Elle glousse et lève les yeux au ciel.
— Tais-toi donc et laisse-nous entrer.
Elle me suit à l'intérieur et le petit Ugo file aussitôt au salon pour se jeter sur Jax, allongé sur son tapis. Loïs et moi poursuivons notre route jusqu'à la chambre de Tory, et j'ouvre la porte sans un bruit. Nos regards tombent sur la femme qui est toujours endormie sous les couvertures.
Loïs me tapote l'épaule en douceur alors qu'elle chuchote à mon attention :
— Laisse la se reposer.
— Elle avait l'air crevée tout à l'heure, expliqué-je alors qu'on retourne sur nos pas.

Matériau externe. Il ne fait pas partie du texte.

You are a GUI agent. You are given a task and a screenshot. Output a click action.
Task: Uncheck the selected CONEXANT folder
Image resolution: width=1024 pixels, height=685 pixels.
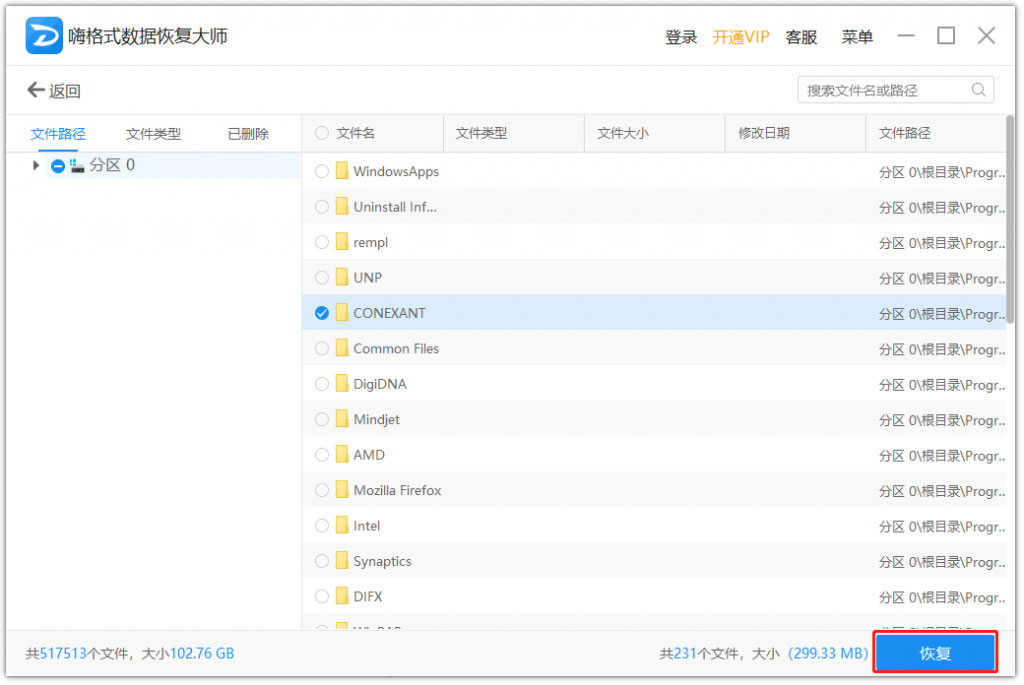point(321,312)
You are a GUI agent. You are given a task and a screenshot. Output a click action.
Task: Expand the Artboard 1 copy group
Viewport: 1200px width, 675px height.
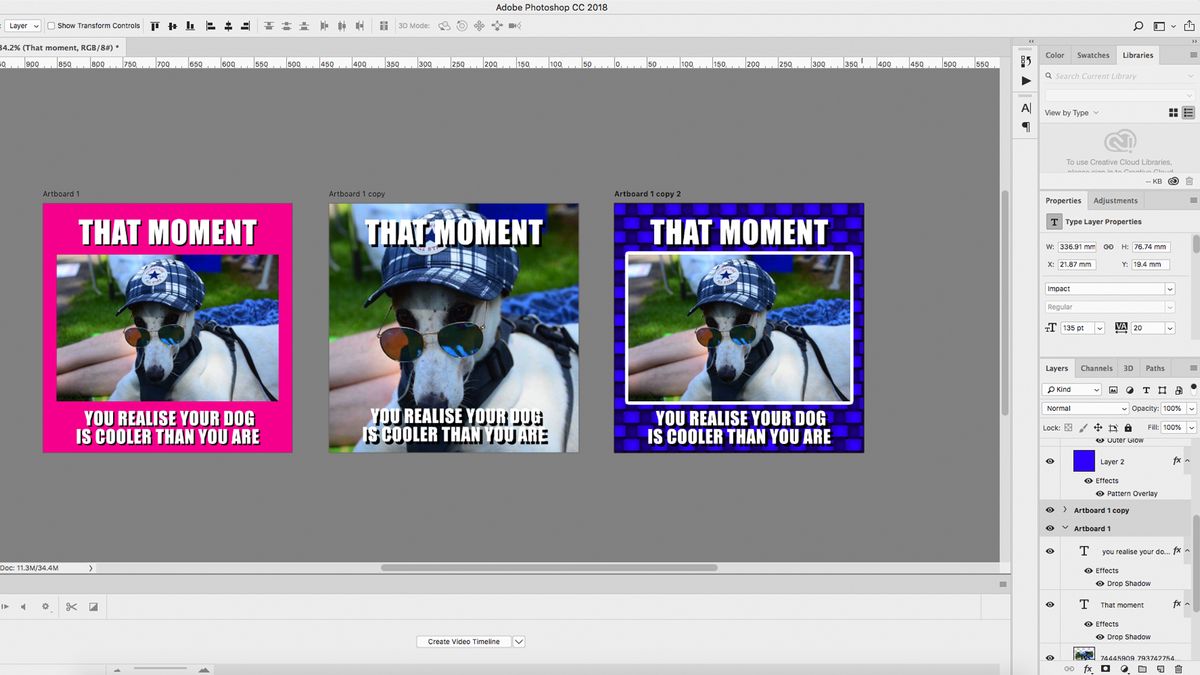(x=1064, y=510)
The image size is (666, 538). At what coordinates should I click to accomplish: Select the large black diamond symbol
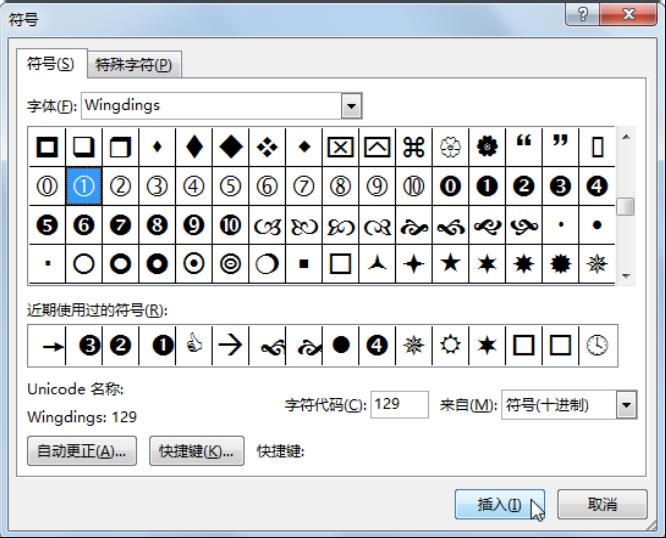230,147
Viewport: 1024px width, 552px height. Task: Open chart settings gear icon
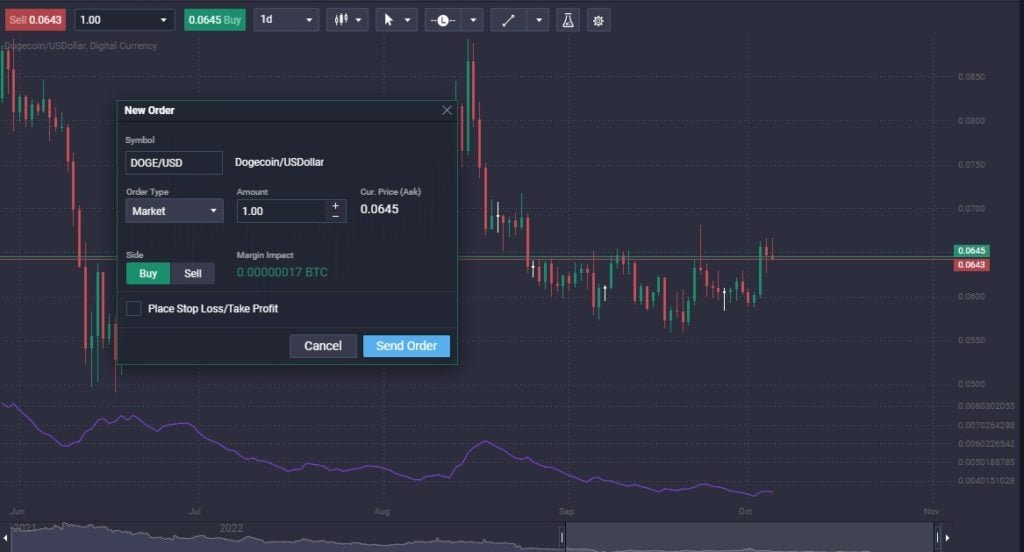coord(598,20)
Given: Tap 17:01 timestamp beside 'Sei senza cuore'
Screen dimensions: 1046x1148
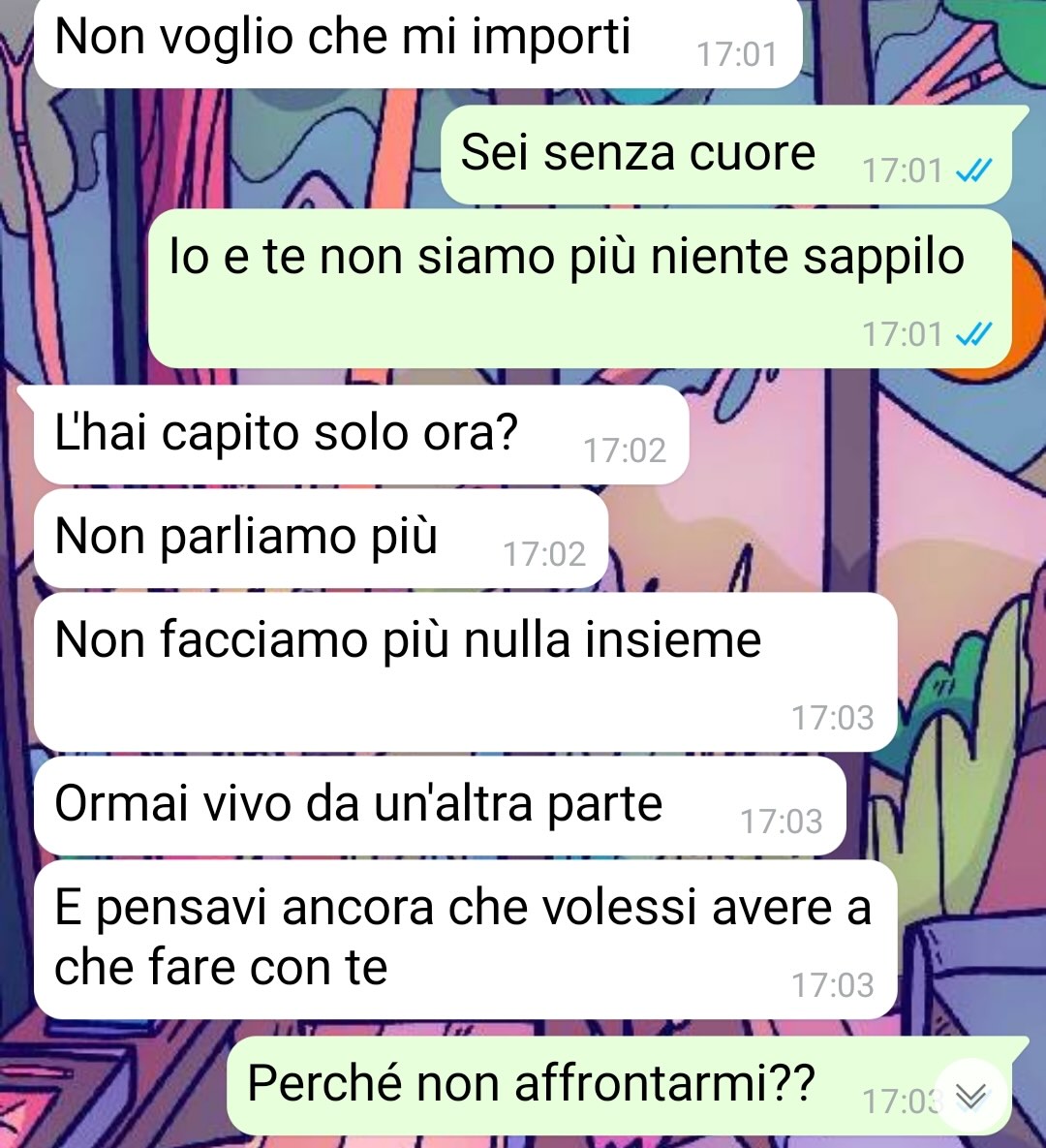Looking at the screenshot, I should click(903, 171).
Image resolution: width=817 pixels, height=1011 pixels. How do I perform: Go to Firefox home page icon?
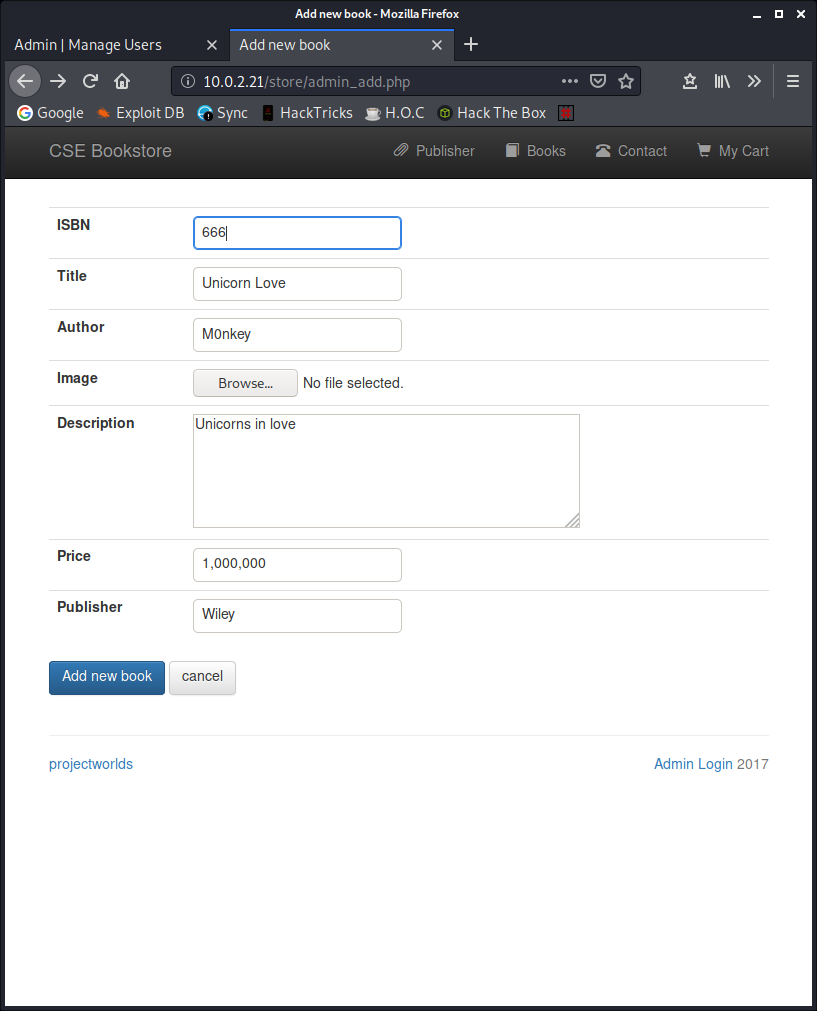pyautogui.click(x=122, y=81)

— Oui... C'est assez habituel. Mais on sait tous les deux comme cette journée est d'autant plus éprouvante pour elle.
Je fronce les sourcils sans comprendre, avant que l’évidence me frappe de plein fouet.
Merde. Je n’avais pas fait le lien tout à l’heure, quel imbécile !
Loïs expulse un long souffle à mes côtés, se passant une main sur le visage, et me ramenant au moment présent.
— Je n'arrive pas à croire que tu sois là, déclare-t-elle à voix basse, se parlant davantage à elle-même.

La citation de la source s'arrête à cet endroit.